Enhanced overall water electrolysis on a bifunctional perovskite oxide through interfacial engineering

Abstract Development of highly active, durable, and low-cost bifunctional electrocatalysts for both oxygen evolution reaction (OER) and hydrogen evolution reaction (HER) is vital to efficient and economical production of hydrogen. As a promising family of electrocatalysts, many perovskite oxides have demonstrated remarkable activities for both OER and HER under various conditions. Here we report an alternative strategy to dramatically enhance the catalytic activity of La 0.8 Sr 0.2 Cr 0.69 Ni 0.31 O 3−δ (LSCN) for overall water electrolysis by surface modification and interface engineering.

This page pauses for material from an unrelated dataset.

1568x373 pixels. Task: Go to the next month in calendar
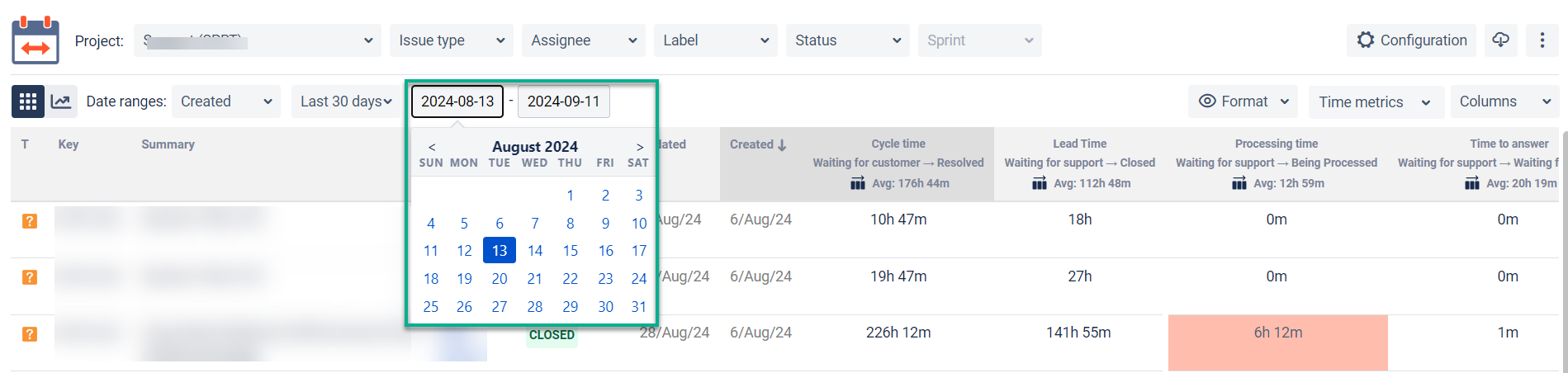[639, 147]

Exsolution of discrete Ni 2 P nanoparticles from LSCN, induced by a partial reduction and subsequent phosphidization, creates a unique surface with LSCN/Ni 2 P interfaces, which enhanced the intrinsic OER activity by ∼6.2 times and mass activity by ∼10.2 times. The HER activity and durability are simultaneously enhanced as well. When used as the electrocatalyst in a symmetrical two-electrode water electrolyzer, a constant cell voltage of ∼1.70 V (vs. Reversible hydrogen electrode, RHE) is observed to sustain a water splitting current density of 10 mA cm −2 for a continuous operation of 14 h, achieving much better performance than a state-of-the-art Pt/C(−)//IrO 2 (+) electrolyzer. The bifunctional electrocatalyst has potential to be a cost-effective alternative to precious metal-based electrocatalysts in commercial water splitting systems. Further, the protocol developed in this work provides a new strategy to optimize bifunctional OER and HER activities of perovskite oxides, and broadens our horizons in rational design of heterogeneous electrocatalysts for other applications.